Recently, however, some researchers have emphasized the importance of monitoring ICP, as indicated in a previously reported study where McQueen et al. [20] estimated the sensitivity and specificity of continuous ICP monitoring for the diagnosis of ACS, and proved—as expected—that it had high sensitivity and specificity for the diagnosis of ACS. Monitoring ICP can reduce both the delay before fasciotomy and the development of sequelae, as the appearance of clinical symptoms and signs lags behind the pressure changes. Long-term ischemia and hypoxia will cause serious consequences; however, skeletal muscle can tolerate short-term ischemia and hypoxia, which can, for instance, be caused by the application of a tourniquet to temporarily block limb blood flow for surgery. Prayson et al. [36] reported that 63% of participants had at least one compartment measurement that exceeded a single threshold of 45 mmHg, but none of them developed compartment syndrome or required a fasciotomy. Egol et al. [37] observed a similar dynamic, fluctuating process for ICP in their prospective cohort study. Through a retrospective analysis of the ICP parameters collected in our study, we found that ICP increased rapidly because of local bleeding and tissue edema after tibial diaphyseal fractures, and that ICP tended to stabilize or even recede with immobilization, the application of a cold compress, dehydration, and other medical approaches [32]. Similar to the results reported by Prayson and Egol, ICP reached an extremely high level (ICP > 45 mmHg) in some patients, but so long as the ICP quickly decreased, no typical symptoms of ACS were observed. As indicated by the MR imaging performed after long-term follow-up, there was no significant impact on the recovery of skeletal muscle. Thus, it is important for the evaluation of the impact of ICP on skeletal muscle to take time factors into account.
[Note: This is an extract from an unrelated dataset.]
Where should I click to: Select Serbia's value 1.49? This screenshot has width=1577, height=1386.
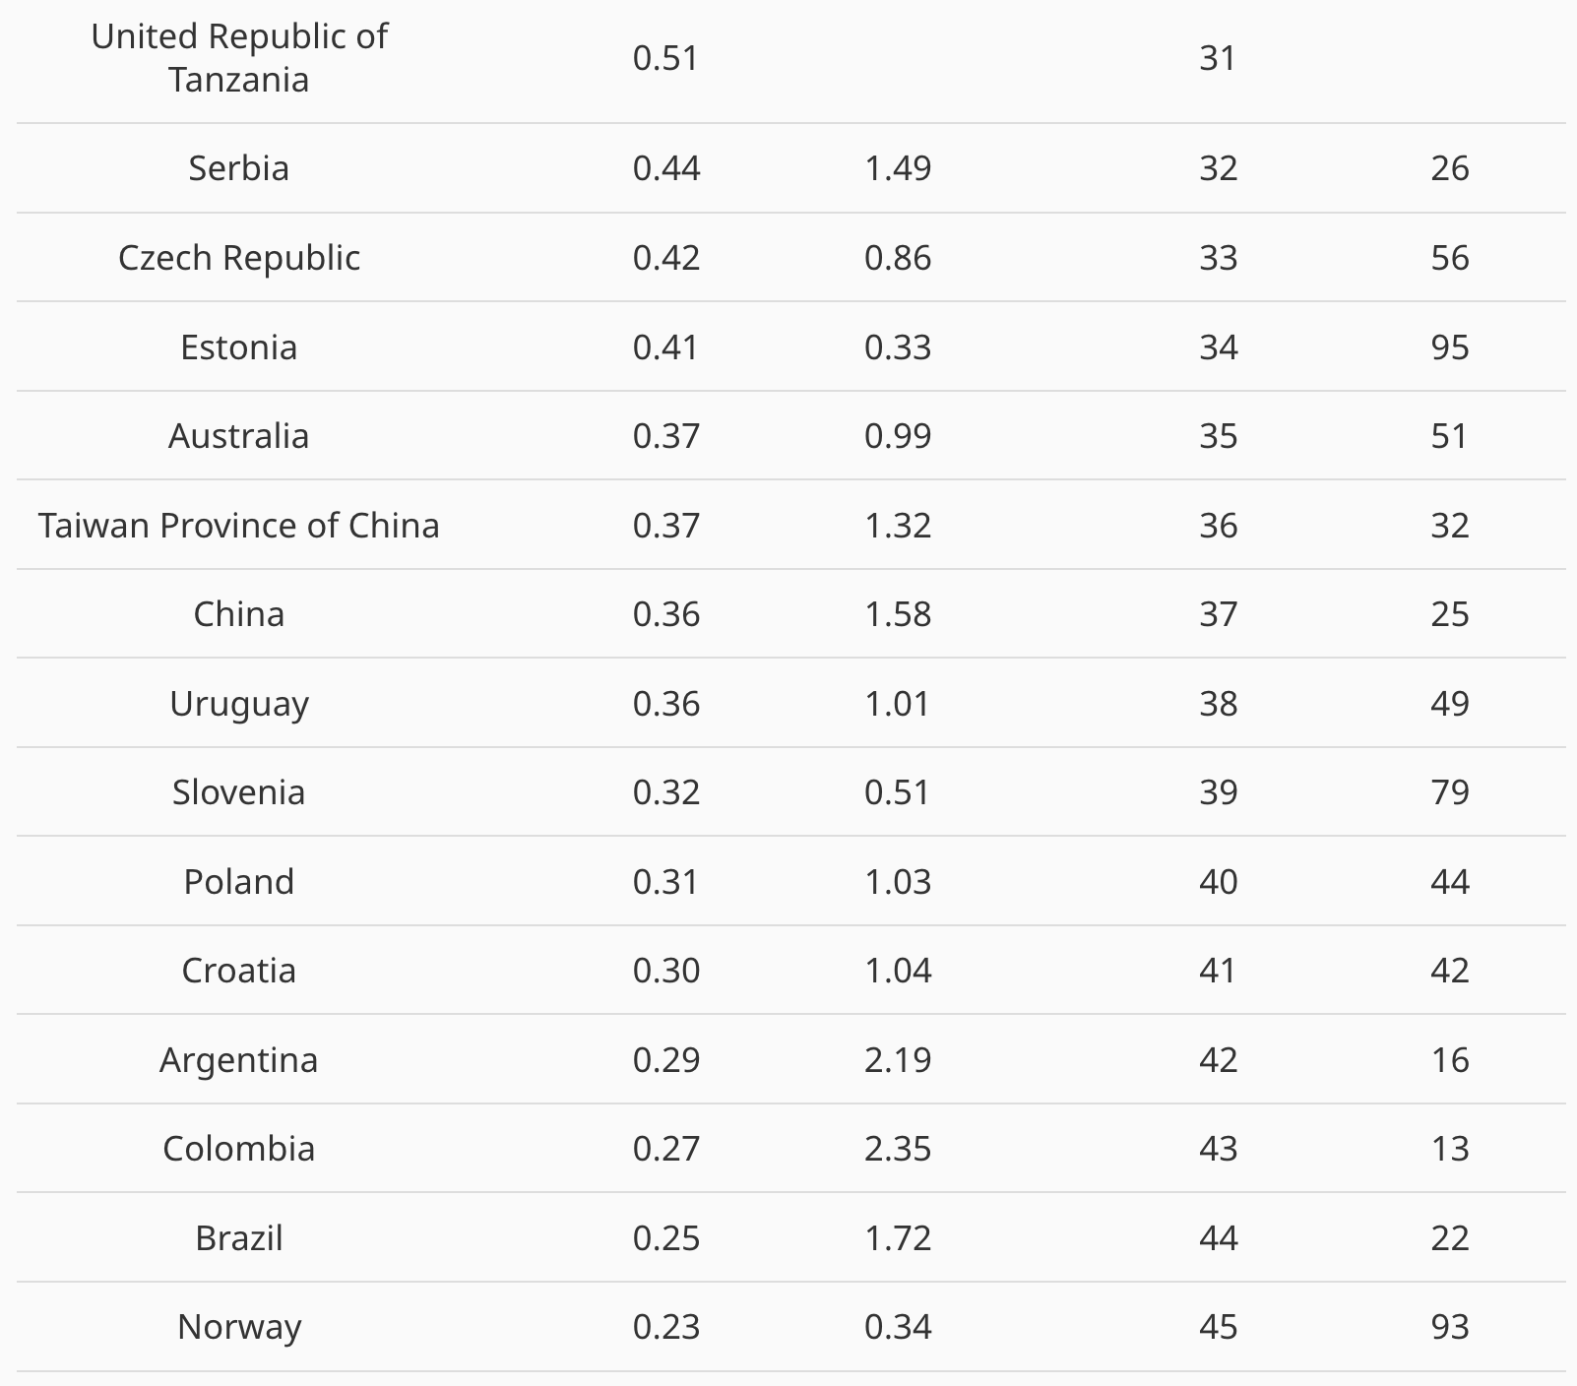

In addition to the maximum ICP and minimum ΔP, we organized and calculated the accumulated ICP and accumulated ΔP based on the duration of ICP elevation. The correlation analysis showed strong correlations of the two accumulative parameters with skeletal muscle recovery. Linear regression analysis reconfirmed the importance of the ICP elevation duration, as indicated by the evidence that the maximum ICP and minimum ΔP (which do not take time into account) were less strongly associated with skeletal muscle recovery, while the accumulated ΔP (which takes time into account) produced the highest determination coefficients for CSAR and T2SIR, explaining 62.1% and 59.1% of the variance in CSAR and T2SIR, respectively.

The primary limitation of our study was the small sample size, especially the small number of cases with sustained elevated ICP. Most of the cases with with sustained elevated ICP were diagnosed with ACS, meaning that they were excluded from the study cohort due to fasciotomy decompression. This could make the reliability of the estimated specificity of using ICP elevation to predict skeletal muscle recovery questionable in patients with high accumulated ICP and ΔP. MR imaging can assess skeletal muscle recovery, but the results may not always be accurate. Further investigations that focus on larger cohorts and use more accurate and comprehensive approaches to investigate skeletal muscle recovery are needed to explore the underlying mechanism for the impact of elevated ICP on skeletal muscle recovery as well as the functional implications for limbs.

Conclusions

In summary, this ambispective cohort study demonstrated that short-term ICP elevation was associated with long-term skeletal muscle recovery, and that the accumulated ΔP, which accounts for both the ICP data and time, was the ICP parameter most closely associated with the recovery of skeletal muscle. Firm conclusions such as the accumulated ΔP threshold for skeletal muscle recovery could not be drawn from this study due to its size, but the study can provide ideas and thoughts for future research.